-- Quoted text --
◇ ◇ ◇

In response, companies have developed their own in-house certification programs and labels. To name a few, Mondelez has Cocoa Life; Nestlé has Cocoa Plan; Starbucks has CAFE Practices; Barry Callebaut has Cocoa Horizons; Cargill has Cocoa Promises; McDonald's has McCafé Sustainability Improvement Program. Though they may be well-intentioned, Subramanian suggests that these in-house programs have serious shortcomings. He says, "In my conversations with Starbucks and Mondelēz, farmer welfare rarely came up. The tacit assumption seemed to be that if the companies help farmers improve their productivity, their lives will improve in tandem."

Another questionable practice is that some in-house programs do not give premiums directly to communities to use as they wish. Funds must be approved for use by a committee appointed by the company, an arrangement that is uncomfortably reminiscent of colonial times. At the time of Sainsbury's announcement, Fairtrade Africa wrote in an open letter,

"[This] model will bring about disempowerment. We are extremely concerned about the power and control that Sainsbury’s seeks to exert over us which actually feels reminiscent of colonial rule. We work for, OWN our product and OWN our premium. We see the proposed approach as an attempt to replace the autonomous role which Fairtrade brings and replace it with a model which no longer balances the power between producers and buyers."

In-house certification screams conflict of interest, of course, and is indeed the argument that Subramanian ultimately makes in his compelling article. When a corporation is left to "mark its own homework" (think Volkswagen and Boeing), evidence of cheating abounds. And while companies may say they want greater 'flexibility' in contrast to Fairtrade's fairly rigid standards, Subramanian says that what they really want is greater control – "control over how commodities are priced, how to select or discard producers, how farmers farm, even how they live. This may look, for firms and even for consumers, like efficiency, but the effects can be dysfunctional."

Nor is it a fair portrayal of how fair trade certification operates. It may seem rigid, but that's because it sets higher standards than the norm. This is precisely why it benefits farmers so much. When asked to comment, Fairtrade America's COO Bryan Lew told TreeHugger,

"Fairtrade has never pretended it can solve global trading imbalances by itself, or that certification alone is the answer to the systemic poverty and other challenges in global supply chains. Fairtrade distributes more value back to farmers and workers, so they can get a fairer share of the benefits of global trade."

It has also been suggested that flooding the marketplace with labels and logos, each one claiming its own slice of the ethical pie, will lead to fatigue among shoppers – a state that would benefit corporations. Once people start thinking that "any claim of sustainability is an improvement over no claim," they become susceptible to greenwashing.

◇ ◇ ◇

-- Rows --
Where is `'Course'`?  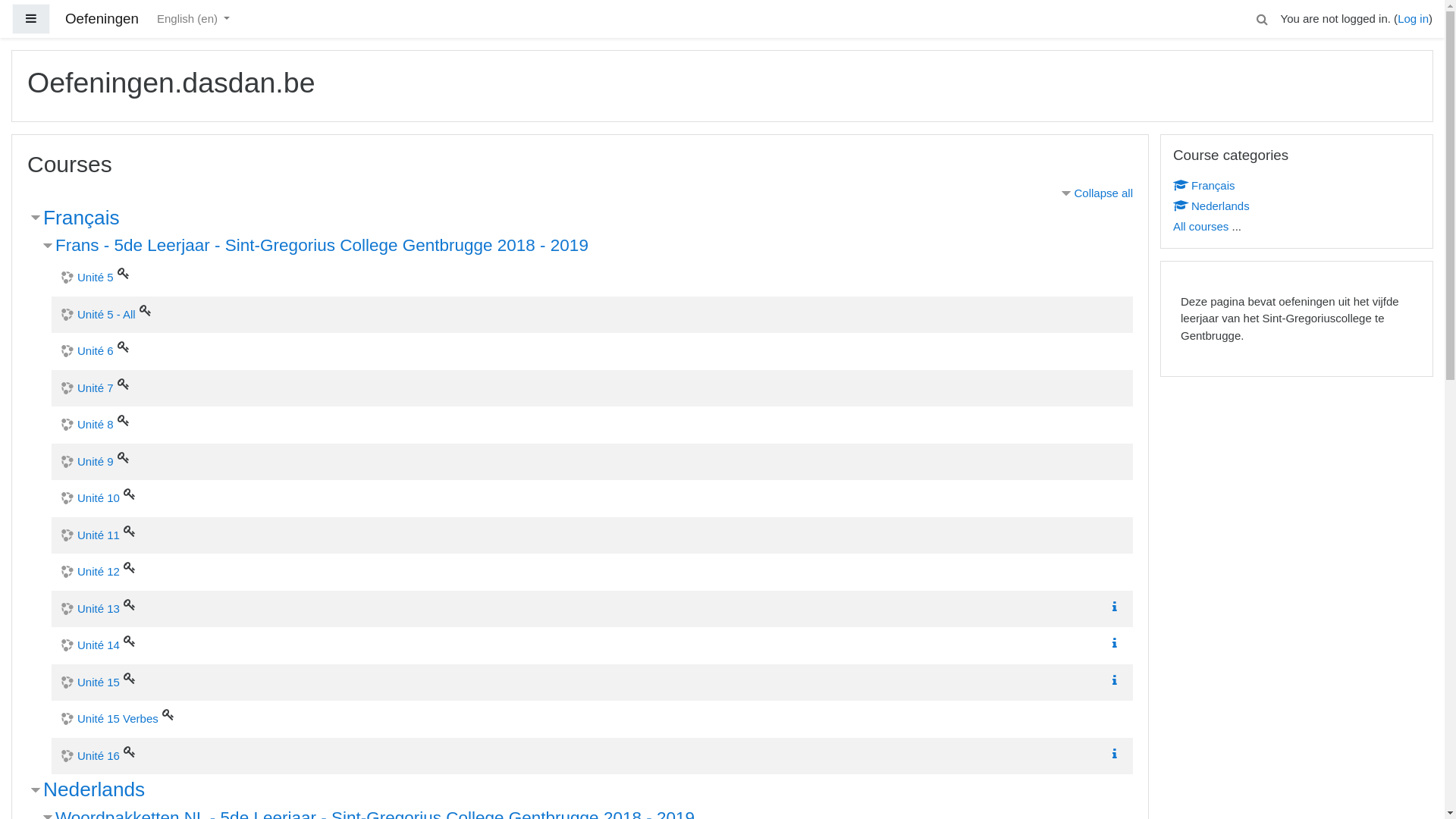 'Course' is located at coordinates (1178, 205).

◇ ◇ ◇

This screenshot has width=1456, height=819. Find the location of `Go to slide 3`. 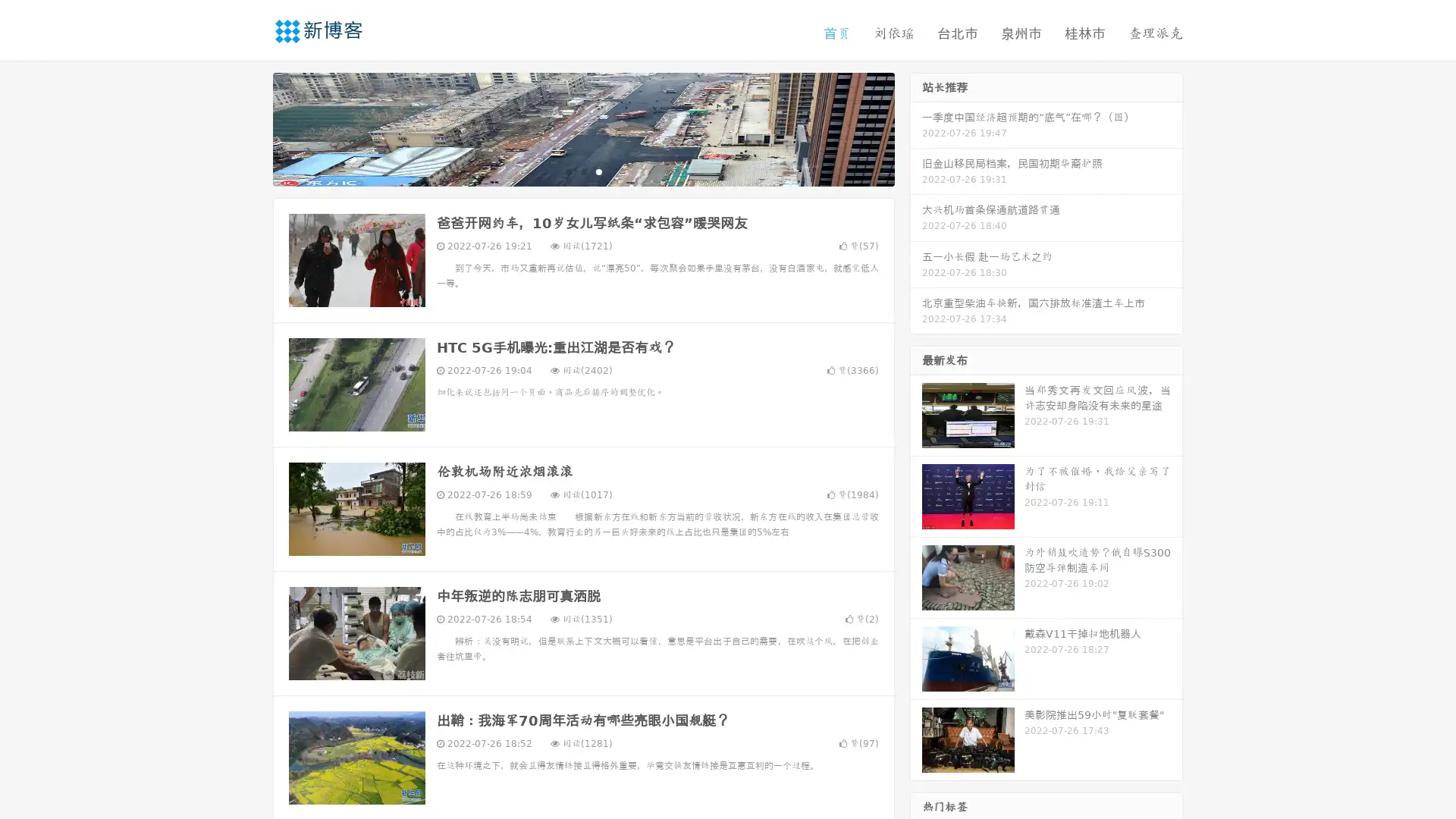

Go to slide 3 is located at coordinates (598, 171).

◇ ◇ ◇

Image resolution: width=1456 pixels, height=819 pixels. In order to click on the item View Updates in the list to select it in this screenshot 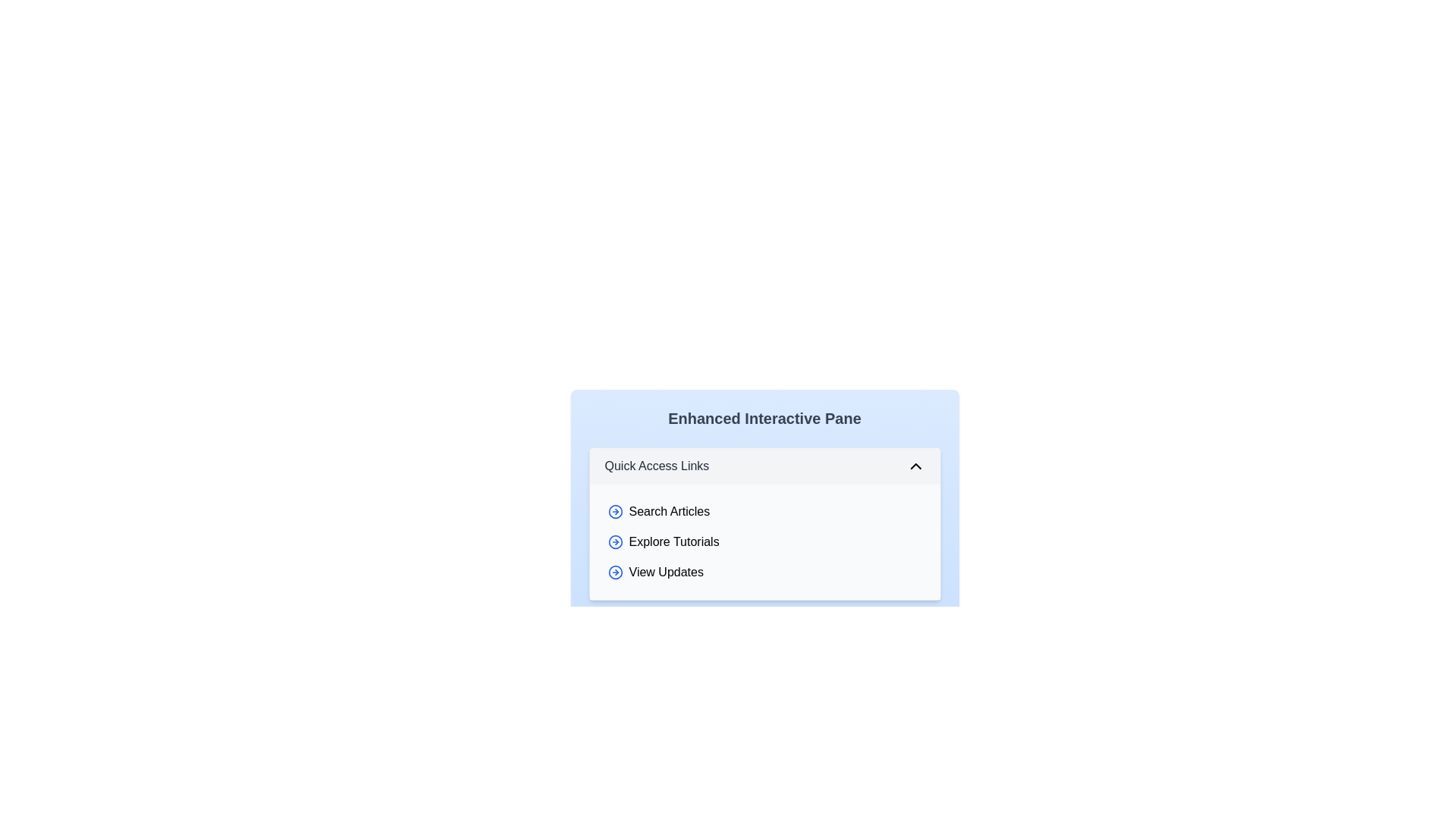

◇ ◇ ◇

-- What is asked --
Decide whether the text on corporate in-house certification programs, shown above, supports each statement below, answering yes or no and quoting the words of that text that settle it. 1. Starbucks runs the in-house program called Cocoa Plan. 2. Some in-house programs require funds to be approved by a committee the company appoints. 3. Bryan Lew states that certification alone is the answer to systemic poverty in global supply chains.

-- Written answer --
1. No: "Nestlé has Cocoa Plan; Starbucks has CAFE Practices"
2. Yes: "Funds must be approved for use by a committee appointed by the company"
3. No: "Fairtrade has never pretended it can solve global trading imbalances by itself, or that certification alone is the answer to the systemic poverty and other challenges in global supply chains."